The US manufacturing PMI index strengthened to a 6-month high of 50.4 for April from 49.2 and above consensus forecasts of 49.0. The services-sector index also strengthened to a 12-month high of 53.7 from 52.6 and above expectations of 51.5. New orders increased at the fastest rate for 11 months, but export orders continued to decline. There was a faster rate of increase in input costs for the month and output prices increased at the fastest rate for seven months.
The data eased concerns surrounding the US outlook and the increase in inflation expectations also reinforced expectations that the Federal Reserve would have to maintain an aggressive monetary stance to curb inflation. The dollar regained ground with the Euro dipping to lows below 1.0950. There was dollar selling on rallies with the Euro recovering to around 1.0990. Tight ranges prevailed on Monday with the Euro around 1.0980 amid tough 1.1000 resistance.
There were expectations that the Bank of Japan would maintain a dovish stance at this week’s policy decision. The dollar, however, remained under pressure after Friday’s open and retreated to lows just above 133.50 against the Japanese currency.
Treasuries dipped after the US PMI data with higher yields underpinning the US currency. The dollar advanced to the 134.50 area before drifting back to near 134.00.
Fed Governor Cook stated that wages growth and hiring have slowed down. She added that the Fed is trying to figure out where the central bank needs to stop with rate hikes. The overall rhetoric was relatively dovish. The Fed will now be in a blackout period ahead of the May decision, but markets will be wary over any unofficial leaks.
There were reports over the weekend that the Bank of Japan would consider a long-term review of the impact of its easing policies.
At this stage, markets expect no change in monetary policy at this week’s policy meeting, but there will be the risk of choppy yen trading.
Comments from Bank of Japan Governor Ueda were generally dovish on Monday and the dollar secured limited net gains to the 134.30 area.
The flash reading for the PMI business confidence data recorded a further manufacturing decline to a 3-month low of 46.6 for April from 47.9 previously and below expectations of 48.4. The services index strengthened to a 12-month high of 54.9 from 52.9 in March and above expectations of 52.9.
The composite outlook index also posted a 12-month high. Costs increased at the slowest rate since March 2021, but there was still a sharp increase in output prices with only a slight slowdown from record highs posted in April 2022. The overall reaction was limited with global trends tending to dominate.
Sterling dipped to lows below 1.2370 as the dollar recovered. The Euro also posted a significant net advance to 0.8850.
Sterling recovered to around 1.2440 as the dollar faded again with the Euro also edging back from daily highs.

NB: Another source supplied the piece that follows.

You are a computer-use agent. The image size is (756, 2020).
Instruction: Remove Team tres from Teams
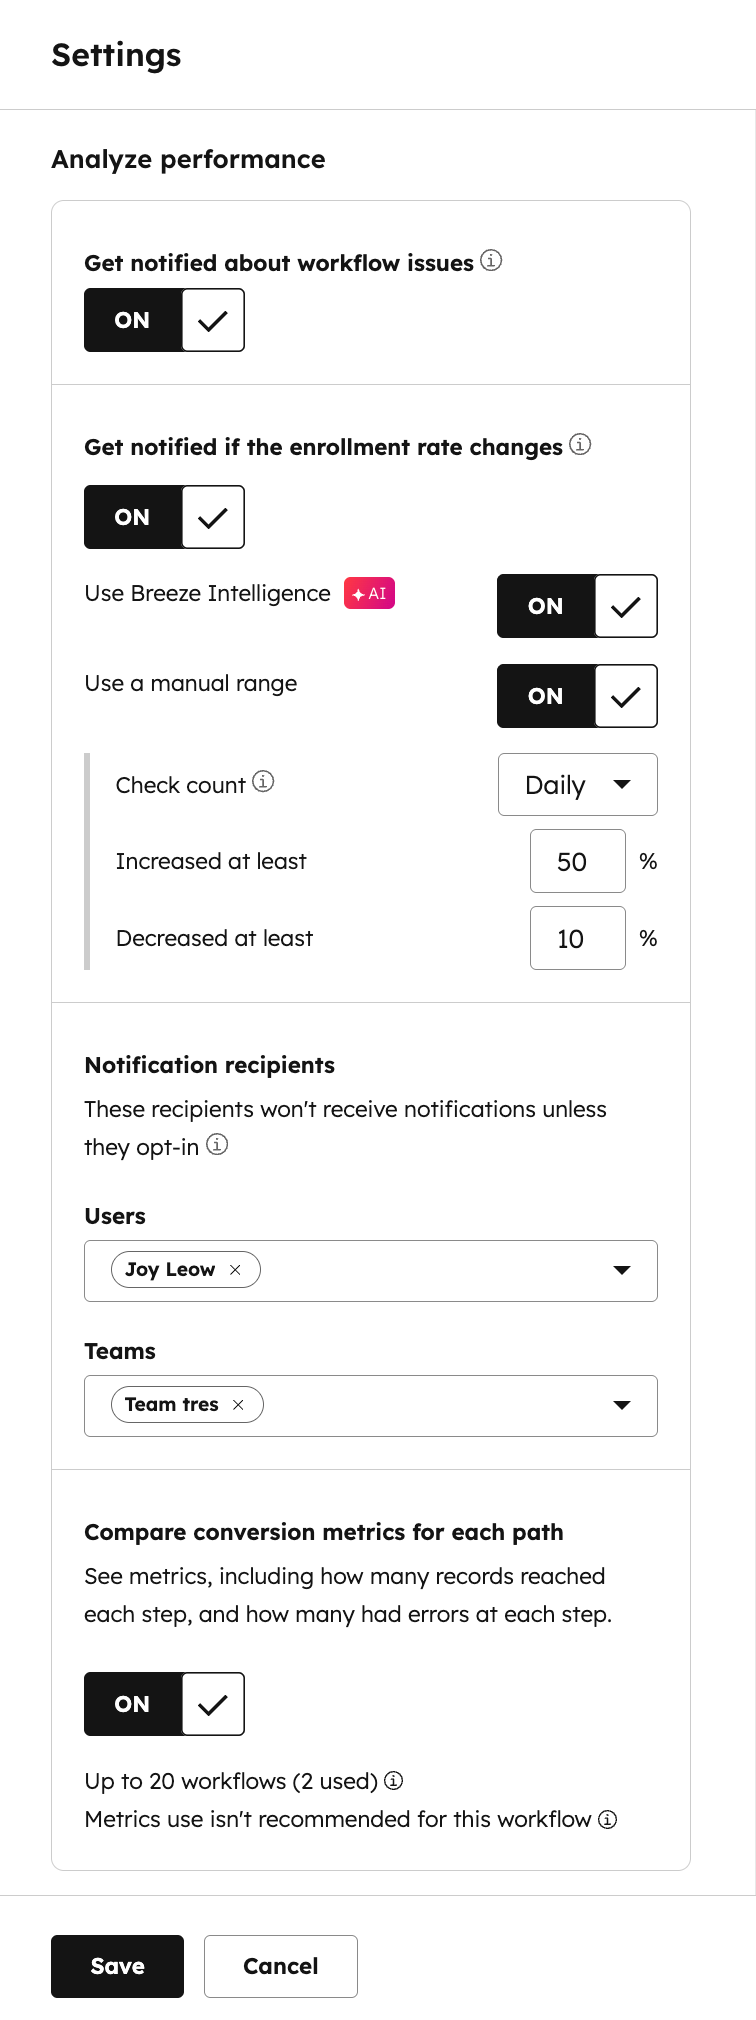[239, 1404]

Over the weekend, Bank of England Deputy Governor Ramsden stated that high inflation is a bigger risk than over-tightening and that he is focussed on staying the course on tightening. The comments maintained strong market expectations of a May rate hike.
CFTC data recorded a switch to a small, non-commercial long Sterling position for the first time since February 2022.
Credit Rating S&P removed the negative outlook on the UK credit rating with Sterling holding steady around 1.2430 against the dollar on Monday.
The franc held a firm tone on Friday but was unable to generate further gains against major currencies. The Euro managed to find support below the 0.9800 level against the franc during Friday. The dollar managed to secure a limited recovery to 0.8935 before drifting lower again.
The dollar was unable to gain any traction on Monday and traded around 0.8920 amid generally more fragile risk conditions.